Other symptoms include:
- Abdominal pain
- Fever and/or chills
- Difficulty moving some of the muscles in the face
- Drooping eyelid
- Genital lesions
- Hearing loss
- Joint pain
- Loss of eye motion
- Swollen glands (lymph nodes)
- Taste and/or vision problems
Treatment – It’s important to act fast if you notice symptoms
Your doctor may prescribe an antiviral medication that can fight the shingles virus. The drug will also help reduce pain and complications and shorten the course of the illness. The medications should be started within 24 hours of feeling pain or burning and preferably before the blisters appear.
On January 12, 2011, the U.S. Food and Drug Administration approved a once-daily, extended release treatment for the pain that usually follows the healing of the shingles rash. The name of this product is “Gralise” Tablets which is used for treatment of post-herpetic neuralgia of PHN which is a persistent neuropathic pain condition caused by nerve damage after a shingles or herpes zoster viral infection and afflicts approximately one in five patients diagnosed with shingles in the US.
Anti-inflammatory medicines called corticosteroids may be used to reduce swelling and the risk of continued pain. However, these drugs do not work in all patients.
Other medicines may include:
- Antihistamines to reduce itching
- Pain medicines
- Zostrix, a cream containing capsaicin (an extract of pepper)
Alternative therapies you may want to consider include a cool wet compress to reduce pain. In addition, soothing baths and lotions, such as colloidal oatmeal bath, starch baths, or calamine lotion, may help to relieve itching and discomfort. Resting in bed until the fever goes down is recommended.
The skin should be kept clean, and contaminated items should not be reused. Nondisposable items should be washed in boiling water or otherwise disinfected before reuse. The person may need to be isolated while lesions are oozing to prevent infecting other people who have never had chickenpox, especially pregnant women.
Most importantly, avoid touching the rash and blisters of people with shingles or chickenpox if you have never had chickenpox or the chickenpox vaccine.

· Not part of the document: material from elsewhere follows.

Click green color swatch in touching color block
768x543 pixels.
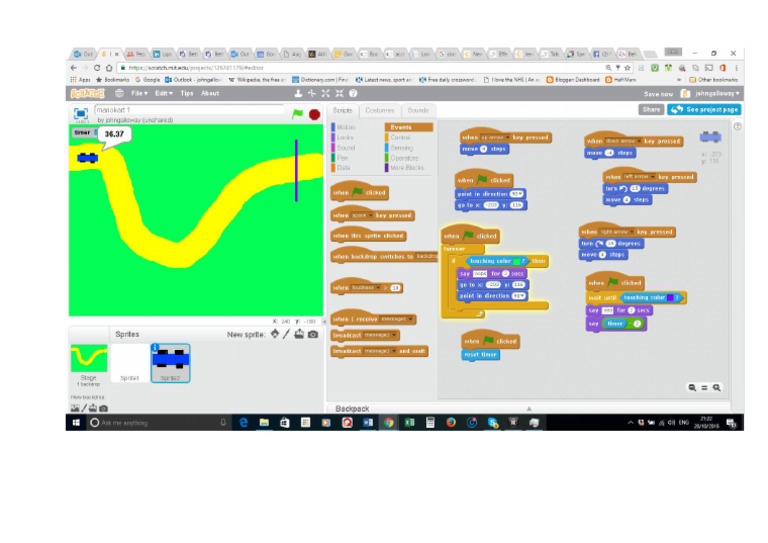[516, 261]
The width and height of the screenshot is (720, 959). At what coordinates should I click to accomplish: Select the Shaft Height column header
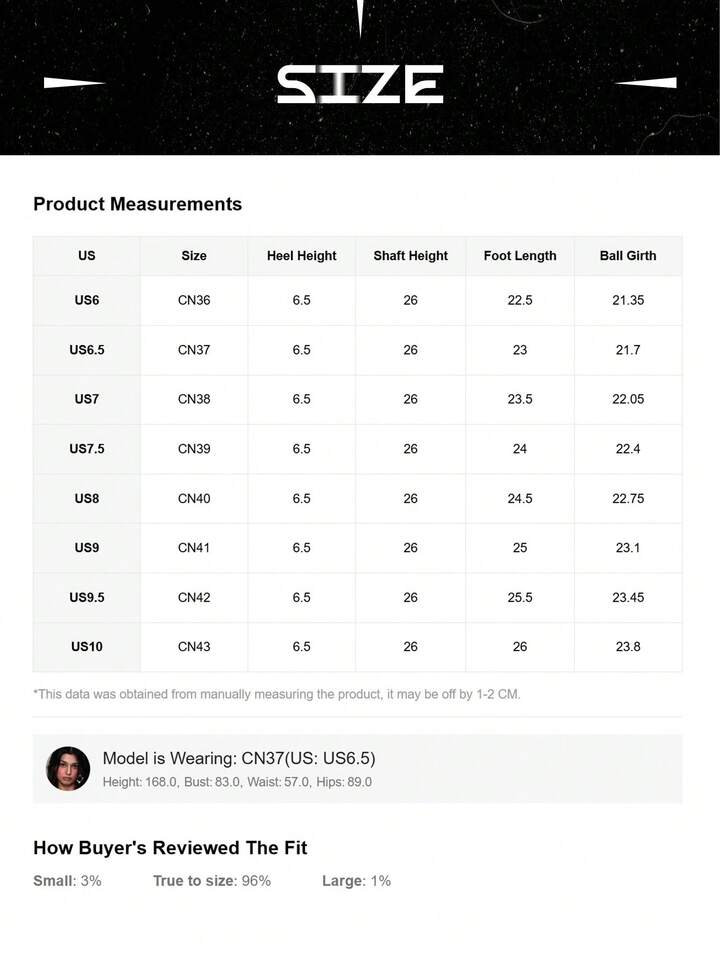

You can also be proactive about avoiding this very painful virus. Reduce your risk by 50% and get the vaccine. It also been shown to reduce agonizing chronic nerve pain that sometimes occurs in people who still get shingles after being vaccinated. Sounds promising to us and we’re not alone. The CDC recommends a single dose of shingles vaccine for adults 60 years of age and older as part of routine medical care, even if you’ve had the chicken pox.
Some side effects that may occur are redness, soreness, swelling or itching at the shot site, and/or a headache. In addition, there is no documentation of a person getting chickenpox from someone who has received the shingles vaccine. However, some people who get the shingles vaccine will develop a chickenpox-like rash near the place where they were vaccinated. As a precaution, this rash should be covered until it disappears.
The shingles vaccine does not contain thimerosal (a preservative containing mercury). It is safe to be around infants and young children, pregnant women, or people with weakened immune systems after you get the shingles vaccine.
It’s imperative to discuss your personal health history (like any allergies, compromised immune system concerns or pregnancy) with your clinician prior to making a decision to get the shingles vaccine.